Периодически однохатникам приносили тома накопанных следарями обвинений. Седой целыми днями корпел над своими, приговаривая: «Молодец крючок, только из того, что ты не знаешь, библиотека получилась бы!». Иногда дергали кумовья. На предложение сотрудничества:
– Воры убегают, мы догоняем, но движемся-то в одну сторону, а? – Ганусевич ответил:
– Мне в обратную сторону, не гоните порожняк. Не «Ищи-тащи», ни «Ищи-шепчи»: ни клептоманией, ни стукоманией, ни прочей дрянью не болел, а чего нет, того… не отнимешь.
Начальник режима предложил переселиться паханом в камеру для малолетних, но Ганусевич и тут отказался, оправдываясь неумением руками водить: наслушался от Седого о житье-бытье на малолетке. Его там достали по самое некуда.
– Конечно, пахан сыт, чифирно пьян и нос в табаке из родительских дачек недорослям (скорее, передорослям), но и – сила есть, ума не надо – неуправляемые хлебогрызы такое отмачивают! «Быть не хотят малятами, урками стать хотят они». Законопатят двери матрасной ватой, откроют водопроводный кран, воды в хате по грудку, плавают гаврики, плещутся. На увещевания одна присказка: «Увянь! Ух, ты, ах, ты – чмо из шахты!»
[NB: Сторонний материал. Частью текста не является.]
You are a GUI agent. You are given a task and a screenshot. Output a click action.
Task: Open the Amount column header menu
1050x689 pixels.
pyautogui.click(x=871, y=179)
На допрос в Пропаснянскую мусарню Паровозыча возили трижды, и это были самые черные дни, и не только из-за черно-урючного конвоя. «А у нас есть закон и вагон, где цветные посменно стоят…» Само передвижение в набитом телами воронке и в мрачном вагонзаке-столыпине, понукание автоматами с угрозами и лающими собаками производили удручающее действие на душу, привыкшую к летящему навстречу горизонту.
– Встать. Руки назад. Вперед! Первый пошел. Второй пошел. Третий пошел.
– Первый принял. Второй принял. Присесть!
Особенно выбивало из равновесия путешествие в столыпине, когда в клетчатой полоске окна туалета мелькали настигающие друг друга шахтерские поселки, знакомые задворки станций, километровые столбы и пикеты обкатанных перегонов, по которым совсем недавно рассекал простор на ревущем ганнибале. И то надо было просить у хитрожелтого, чтобы вывел по нужде. Не очень-то хотели «позорные волкú, звенят ключами дубаки» вместо дремы открывать-закрывать купе и дежурить у вагонной параши.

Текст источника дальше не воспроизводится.